:: REQUIRED TASK A ::
Can you give the rows again from the start of the rows through the row containing "pyautogui.click(x=476, y=158)", swapping "label" for "caption" and leaving everything else unchanged?

I could see the uncertainty coloring his face this morning as he sipped his coffee, already going cold, while I poured a fresh cup for myself at the counter, carrying the carafe to the breakfast table to top off his cup. Not uncertainty about my reasons for screaming—that was ever-present—but uncertainty about whether even to raise the subject. Should I ask her? Are some subjects better left in the subconscious?
The Nightmare by Lars Kepler (translated by Laura A. Wideburg), Sarah Crichton Books, July 3
In the light of the long June night, on becalmed waters, a large pleasure craft is discovered adrift on Jungfrufjärden Bay in the southern Stockholm archipelago. The water, a sleepy blue-gray in color, moves as softly as the fog. The old man rowing in his wooden skiff calls out a few times, even though he’s starting to suspect no one is going to answer. He’s been watching the yacht from shore for almost an hour, as it’s been drifting backward, pushed by the lazy current away from land.

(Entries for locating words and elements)
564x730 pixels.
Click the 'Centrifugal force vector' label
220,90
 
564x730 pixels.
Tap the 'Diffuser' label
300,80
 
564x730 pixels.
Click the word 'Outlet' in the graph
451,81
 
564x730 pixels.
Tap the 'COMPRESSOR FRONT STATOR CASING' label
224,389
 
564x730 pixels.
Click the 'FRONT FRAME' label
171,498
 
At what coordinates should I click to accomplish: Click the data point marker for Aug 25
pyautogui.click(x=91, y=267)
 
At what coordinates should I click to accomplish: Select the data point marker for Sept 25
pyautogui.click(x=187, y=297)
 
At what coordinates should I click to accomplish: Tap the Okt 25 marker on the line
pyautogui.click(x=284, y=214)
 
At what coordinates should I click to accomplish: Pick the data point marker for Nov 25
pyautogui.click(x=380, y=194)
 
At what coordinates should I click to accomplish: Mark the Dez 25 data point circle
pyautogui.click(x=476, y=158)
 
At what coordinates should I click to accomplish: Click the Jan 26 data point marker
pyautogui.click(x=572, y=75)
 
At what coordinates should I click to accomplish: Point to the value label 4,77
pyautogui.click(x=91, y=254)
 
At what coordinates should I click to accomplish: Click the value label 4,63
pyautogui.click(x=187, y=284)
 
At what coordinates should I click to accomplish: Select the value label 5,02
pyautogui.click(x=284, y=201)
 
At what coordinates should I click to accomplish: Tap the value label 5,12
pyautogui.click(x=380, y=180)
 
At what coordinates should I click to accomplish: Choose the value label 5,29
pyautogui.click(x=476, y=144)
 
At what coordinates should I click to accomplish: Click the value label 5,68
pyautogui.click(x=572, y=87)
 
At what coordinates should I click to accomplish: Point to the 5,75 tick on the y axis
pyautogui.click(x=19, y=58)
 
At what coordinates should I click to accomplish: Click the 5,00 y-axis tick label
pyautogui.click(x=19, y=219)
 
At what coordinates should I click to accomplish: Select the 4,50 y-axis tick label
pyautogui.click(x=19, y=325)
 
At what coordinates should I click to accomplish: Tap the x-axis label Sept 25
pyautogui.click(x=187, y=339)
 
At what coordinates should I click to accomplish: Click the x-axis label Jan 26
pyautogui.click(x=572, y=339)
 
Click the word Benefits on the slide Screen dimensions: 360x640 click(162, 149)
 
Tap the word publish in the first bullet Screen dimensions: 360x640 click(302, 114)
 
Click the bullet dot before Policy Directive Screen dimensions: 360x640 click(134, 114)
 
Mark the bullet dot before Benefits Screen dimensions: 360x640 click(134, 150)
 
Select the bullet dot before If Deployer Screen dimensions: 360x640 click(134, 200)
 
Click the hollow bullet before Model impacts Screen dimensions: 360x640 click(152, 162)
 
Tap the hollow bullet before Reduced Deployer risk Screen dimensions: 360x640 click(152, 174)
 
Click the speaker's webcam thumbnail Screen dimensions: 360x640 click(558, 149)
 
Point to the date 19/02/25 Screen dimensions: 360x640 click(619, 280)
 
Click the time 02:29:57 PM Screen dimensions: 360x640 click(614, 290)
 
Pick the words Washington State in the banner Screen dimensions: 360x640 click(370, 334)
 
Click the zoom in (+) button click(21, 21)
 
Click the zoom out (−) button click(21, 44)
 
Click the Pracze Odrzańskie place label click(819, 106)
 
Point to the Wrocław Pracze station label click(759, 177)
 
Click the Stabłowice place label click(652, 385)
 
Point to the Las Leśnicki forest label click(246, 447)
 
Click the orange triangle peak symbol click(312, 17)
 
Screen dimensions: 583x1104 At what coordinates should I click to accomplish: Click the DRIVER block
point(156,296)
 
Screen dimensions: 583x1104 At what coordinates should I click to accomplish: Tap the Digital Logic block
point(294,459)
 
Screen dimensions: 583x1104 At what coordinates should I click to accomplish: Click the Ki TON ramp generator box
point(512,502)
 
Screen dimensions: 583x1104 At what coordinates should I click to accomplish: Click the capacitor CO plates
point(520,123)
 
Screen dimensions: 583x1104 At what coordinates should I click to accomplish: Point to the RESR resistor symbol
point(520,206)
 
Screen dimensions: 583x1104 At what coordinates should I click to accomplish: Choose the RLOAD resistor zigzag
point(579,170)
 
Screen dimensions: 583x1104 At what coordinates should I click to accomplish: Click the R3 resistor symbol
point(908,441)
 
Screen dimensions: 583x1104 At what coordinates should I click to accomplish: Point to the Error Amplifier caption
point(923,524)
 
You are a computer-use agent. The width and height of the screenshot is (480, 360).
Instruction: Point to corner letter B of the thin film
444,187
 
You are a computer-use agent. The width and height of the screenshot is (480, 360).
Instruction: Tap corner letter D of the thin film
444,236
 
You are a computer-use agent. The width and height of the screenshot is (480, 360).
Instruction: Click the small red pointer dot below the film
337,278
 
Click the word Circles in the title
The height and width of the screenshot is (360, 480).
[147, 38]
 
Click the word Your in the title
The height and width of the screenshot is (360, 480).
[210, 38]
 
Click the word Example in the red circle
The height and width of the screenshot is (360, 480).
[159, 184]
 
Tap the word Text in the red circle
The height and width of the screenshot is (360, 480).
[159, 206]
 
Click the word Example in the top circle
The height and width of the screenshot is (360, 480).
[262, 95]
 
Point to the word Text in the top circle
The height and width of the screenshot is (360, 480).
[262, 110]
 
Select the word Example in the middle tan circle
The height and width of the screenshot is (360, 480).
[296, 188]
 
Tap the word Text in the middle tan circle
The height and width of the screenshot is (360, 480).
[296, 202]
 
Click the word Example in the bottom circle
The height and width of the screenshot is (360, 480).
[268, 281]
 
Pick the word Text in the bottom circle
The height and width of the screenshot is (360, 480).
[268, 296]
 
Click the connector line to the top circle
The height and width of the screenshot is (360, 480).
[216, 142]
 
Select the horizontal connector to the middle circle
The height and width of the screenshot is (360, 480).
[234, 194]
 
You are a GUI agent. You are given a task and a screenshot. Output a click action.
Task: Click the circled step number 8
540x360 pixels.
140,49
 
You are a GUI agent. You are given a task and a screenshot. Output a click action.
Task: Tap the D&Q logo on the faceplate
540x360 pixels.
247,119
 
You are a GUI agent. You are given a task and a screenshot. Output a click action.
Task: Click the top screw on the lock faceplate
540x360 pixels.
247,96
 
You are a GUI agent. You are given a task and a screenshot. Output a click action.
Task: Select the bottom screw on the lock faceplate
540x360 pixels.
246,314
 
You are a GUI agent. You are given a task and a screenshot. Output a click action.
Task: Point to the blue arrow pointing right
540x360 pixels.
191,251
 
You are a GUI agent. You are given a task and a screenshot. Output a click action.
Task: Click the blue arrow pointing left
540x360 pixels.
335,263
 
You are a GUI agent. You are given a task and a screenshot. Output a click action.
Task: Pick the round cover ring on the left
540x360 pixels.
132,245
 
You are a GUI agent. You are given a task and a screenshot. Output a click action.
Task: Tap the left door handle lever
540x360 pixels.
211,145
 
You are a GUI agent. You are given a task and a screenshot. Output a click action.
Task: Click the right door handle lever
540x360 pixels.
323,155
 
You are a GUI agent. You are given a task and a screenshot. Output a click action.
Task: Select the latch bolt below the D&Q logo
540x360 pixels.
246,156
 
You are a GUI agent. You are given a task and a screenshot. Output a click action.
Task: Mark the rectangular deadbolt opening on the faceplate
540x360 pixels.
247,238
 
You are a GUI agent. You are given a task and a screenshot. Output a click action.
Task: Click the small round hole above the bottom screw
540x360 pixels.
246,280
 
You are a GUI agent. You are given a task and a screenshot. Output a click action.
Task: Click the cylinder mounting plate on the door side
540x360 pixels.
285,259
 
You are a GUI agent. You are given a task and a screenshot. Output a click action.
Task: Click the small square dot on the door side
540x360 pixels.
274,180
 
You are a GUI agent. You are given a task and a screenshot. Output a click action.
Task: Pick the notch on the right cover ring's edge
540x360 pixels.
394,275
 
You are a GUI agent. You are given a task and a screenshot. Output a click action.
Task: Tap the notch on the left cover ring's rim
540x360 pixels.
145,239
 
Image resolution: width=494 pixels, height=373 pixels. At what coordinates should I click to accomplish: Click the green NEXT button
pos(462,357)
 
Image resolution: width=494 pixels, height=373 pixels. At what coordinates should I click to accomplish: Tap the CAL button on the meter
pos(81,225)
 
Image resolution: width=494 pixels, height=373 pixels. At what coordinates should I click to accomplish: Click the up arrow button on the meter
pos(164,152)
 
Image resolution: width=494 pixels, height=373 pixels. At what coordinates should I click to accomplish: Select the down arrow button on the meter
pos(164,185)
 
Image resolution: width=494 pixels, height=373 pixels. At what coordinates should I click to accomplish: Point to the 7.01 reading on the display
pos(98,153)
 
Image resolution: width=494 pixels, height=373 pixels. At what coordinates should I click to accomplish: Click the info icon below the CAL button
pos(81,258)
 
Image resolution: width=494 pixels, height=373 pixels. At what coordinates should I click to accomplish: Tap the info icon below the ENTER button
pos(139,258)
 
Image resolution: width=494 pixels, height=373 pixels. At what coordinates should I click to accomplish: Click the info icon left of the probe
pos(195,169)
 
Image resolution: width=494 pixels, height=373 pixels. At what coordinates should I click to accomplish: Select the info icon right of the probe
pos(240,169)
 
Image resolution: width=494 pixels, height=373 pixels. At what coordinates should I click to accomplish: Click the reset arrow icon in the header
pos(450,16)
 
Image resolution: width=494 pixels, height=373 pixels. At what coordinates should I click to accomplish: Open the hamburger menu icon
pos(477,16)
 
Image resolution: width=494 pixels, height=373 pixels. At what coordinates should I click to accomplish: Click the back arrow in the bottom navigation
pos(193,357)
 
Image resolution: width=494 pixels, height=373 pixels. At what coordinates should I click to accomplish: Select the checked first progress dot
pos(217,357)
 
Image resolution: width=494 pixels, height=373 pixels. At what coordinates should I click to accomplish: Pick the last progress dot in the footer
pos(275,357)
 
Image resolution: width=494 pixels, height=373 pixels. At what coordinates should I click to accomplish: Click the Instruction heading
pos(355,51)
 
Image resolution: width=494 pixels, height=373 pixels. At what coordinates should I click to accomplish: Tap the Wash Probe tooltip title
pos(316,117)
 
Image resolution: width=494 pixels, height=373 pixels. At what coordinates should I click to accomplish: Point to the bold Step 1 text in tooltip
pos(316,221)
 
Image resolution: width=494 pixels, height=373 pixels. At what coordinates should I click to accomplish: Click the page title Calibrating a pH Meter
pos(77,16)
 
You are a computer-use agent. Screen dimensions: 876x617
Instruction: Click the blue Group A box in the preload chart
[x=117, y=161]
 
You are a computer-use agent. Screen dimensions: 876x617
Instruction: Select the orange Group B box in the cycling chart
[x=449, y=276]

:: REQUIRED TASK B ::
Could you print the text passage again in full?

:: FULL RESPONSE A ::
564x730 pixels.
Click the 'Centrifugal force vector' caption
220,90
 
564x730 pixels.
Tap the 'Diffuser' caption
300,80
 
564x730 pixels.
Click the word 'Outlet' in the graph
451,81
 
564x730 pixels.
Tap the 'COMPRESSOR FRONT STATOR CASING' caption
224,389
 
564x730 pixels.
Click the 'FRONT FRAME' caption
171,498
 
At what coordinates should I click to accomplish: Click the data point marker for Aug 25
pyautogui.click(x=91, y=267)
 
At what coordinates should I click to accomplish: Select the data point marker for Sept 25
pyautogui.click(x=187, y=297)
 
At what coordinates should I click to accomplish: Tap the Okt 25 marker on the line
pyautogui.click(x=284, y=214)
 
At what coordinates should I click to accomplish: Pick the data point marker for Nov 25
pyautogui.click(x=380, y=194)
 
At what coordinates should I click to accomplish: Mark the Dez 25 data point circle
pyautogui.click(x=476, y=158)

:: FULL RESPONSE B ::
I could see the uncertainty coloring his face this morning as he sipped his coffee, already going cold, while I poured a fresh cup for myself at the counter, carrying the carafe to the breakfast table to top off his cup. Not uncertainty about my reasons for screaming—that was ever-present—but uncertainty about whether even to raise the subject. Should I ask her? Are some subjects better left in the subconscious?
The Nightmare by Lars Kepler (translated by Laura A. Wideburg), Sarah Crichton Books, July 3
In the light of the long June night, on becalmed waters, a large pleasure craft is discovered adrift on Jungfrufjärden Bay in the southern Stockholm archipelago. The water, a sleepy blue-gray in color, moves as softly as the fog. The old man rowing in his wooden skiff calls out a few times, even though he’s starting to suspect no one is going to answer. He’s been watching the yacht from shore for almost an hour, as it’s been drifting backward, pushed by the lazy current away from land.